→ Material shown
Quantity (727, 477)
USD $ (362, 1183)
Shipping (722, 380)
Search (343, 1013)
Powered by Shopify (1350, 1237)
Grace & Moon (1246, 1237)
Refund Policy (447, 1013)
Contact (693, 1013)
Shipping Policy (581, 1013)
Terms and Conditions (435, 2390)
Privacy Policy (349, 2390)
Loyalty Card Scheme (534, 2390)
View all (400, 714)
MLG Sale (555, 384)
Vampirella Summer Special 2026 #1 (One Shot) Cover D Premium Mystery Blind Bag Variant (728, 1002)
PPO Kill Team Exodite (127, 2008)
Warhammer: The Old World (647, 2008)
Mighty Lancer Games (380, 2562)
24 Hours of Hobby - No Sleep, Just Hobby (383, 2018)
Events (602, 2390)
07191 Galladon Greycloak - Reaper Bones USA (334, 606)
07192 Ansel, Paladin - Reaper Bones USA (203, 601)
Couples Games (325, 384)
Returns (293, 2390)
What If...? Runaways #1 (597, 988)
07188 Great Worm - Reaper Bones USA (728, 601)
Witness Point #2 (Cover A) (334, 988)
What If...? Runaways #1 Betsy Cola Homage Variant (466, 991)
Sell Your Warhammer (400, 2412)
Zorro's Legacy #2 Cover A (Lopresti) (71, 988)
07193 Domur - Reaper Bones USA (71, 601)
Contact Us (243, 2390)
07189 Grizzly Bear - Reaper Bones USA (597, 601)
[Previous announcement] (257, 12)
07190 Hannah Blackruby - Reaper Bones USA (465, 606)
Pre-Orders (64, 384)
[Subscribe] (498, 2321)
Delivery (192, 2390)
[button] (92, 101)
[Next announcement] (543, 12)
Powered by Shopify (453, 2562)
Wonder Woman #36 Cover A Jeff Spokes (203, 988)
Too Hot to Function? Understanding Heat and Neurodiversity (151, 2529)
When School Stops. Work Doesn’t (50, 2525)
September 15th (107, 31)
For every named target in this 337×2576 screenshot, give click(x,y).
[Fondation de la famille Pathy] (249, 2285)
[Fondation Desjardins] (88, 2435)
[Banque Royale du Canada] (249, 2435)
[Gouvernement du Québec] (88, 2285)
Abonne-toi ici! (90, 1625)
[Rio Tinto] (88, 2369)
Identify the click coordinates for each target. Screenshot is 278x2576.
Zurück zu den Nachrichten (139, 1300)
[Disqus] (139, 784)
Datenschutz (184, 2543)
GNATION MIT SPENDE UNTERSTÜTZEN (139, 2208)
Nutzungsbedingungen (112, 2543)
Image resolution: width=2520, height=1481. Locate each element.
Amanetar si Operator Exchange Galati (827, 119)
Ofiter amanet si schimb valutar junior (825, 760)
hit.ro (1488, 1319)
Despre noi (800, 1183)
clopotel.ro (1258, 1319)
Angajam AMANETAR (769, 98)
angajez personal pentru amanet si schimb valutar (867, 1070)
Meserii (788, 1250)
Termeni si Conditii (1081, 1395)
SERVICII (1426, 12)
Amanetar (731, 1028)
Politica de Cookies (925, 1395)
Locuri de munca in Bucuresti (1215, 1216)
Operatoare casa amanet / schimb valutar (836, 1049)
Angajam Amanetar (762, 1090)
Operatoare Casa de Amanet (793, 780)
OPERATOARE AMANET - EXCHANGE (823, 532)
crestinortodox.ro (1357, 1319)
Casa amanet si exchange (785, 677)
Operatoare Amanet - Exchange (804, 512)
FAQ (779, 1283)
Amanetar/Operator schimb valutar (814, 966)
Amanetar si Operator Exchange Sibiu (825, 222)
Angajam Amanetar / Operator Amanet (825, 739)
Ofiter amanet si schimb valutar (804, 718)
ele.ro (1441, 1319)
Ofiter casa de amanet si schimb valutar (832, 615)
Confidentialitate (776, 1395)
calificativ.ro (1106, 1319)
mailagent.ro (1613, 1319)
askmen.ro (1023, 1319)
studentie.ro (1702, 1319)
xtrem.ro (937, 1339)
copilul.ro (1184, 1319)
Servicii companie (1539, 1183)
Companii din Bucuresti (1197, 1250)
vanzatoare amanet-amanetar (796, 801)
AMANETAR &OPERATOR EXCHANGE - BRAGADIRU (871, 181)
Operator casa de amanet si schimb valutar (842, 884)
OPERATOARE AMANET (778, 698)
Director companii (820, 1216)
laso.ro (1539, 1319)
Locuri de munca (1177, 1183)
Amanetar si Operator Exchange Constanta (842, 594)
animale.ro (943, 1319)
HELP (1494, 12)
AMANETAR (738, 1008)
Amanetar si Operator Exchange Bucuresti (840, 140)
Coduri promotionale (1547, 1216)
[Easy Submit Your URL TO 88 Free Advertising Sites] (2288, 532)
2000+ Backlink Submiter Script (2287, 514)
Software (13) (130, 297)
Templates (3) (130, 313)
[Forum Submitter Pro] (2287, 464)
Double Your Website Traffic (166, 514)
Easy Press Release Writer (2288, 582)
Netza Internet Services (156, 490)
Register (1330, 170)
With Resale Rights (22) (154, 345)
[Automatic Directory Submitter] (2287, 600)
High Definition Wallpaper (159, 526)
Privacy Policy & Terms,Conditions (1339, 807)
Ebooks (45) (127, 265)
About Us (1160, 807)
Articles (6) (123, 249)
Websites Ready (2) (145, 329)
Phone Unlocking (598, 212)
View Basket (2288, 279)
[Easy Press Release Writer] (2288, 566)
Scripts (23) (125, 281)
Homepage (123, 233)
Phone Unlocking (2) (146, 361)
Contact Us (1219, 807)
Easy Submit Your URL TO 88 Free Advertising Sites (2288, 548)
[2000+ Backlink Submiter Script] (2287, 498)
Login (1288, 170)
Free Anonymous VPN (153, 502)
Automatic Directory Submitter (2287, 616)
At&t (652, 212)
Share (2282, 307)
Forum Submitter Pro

→ Exercise instructions
For each line above that carries the word "What", copy it out.

→ Answer area
What If...? Runaways #1 (597, 988)
What If...? Runaways #1 Betsy Cola Homage Variant (466, 991)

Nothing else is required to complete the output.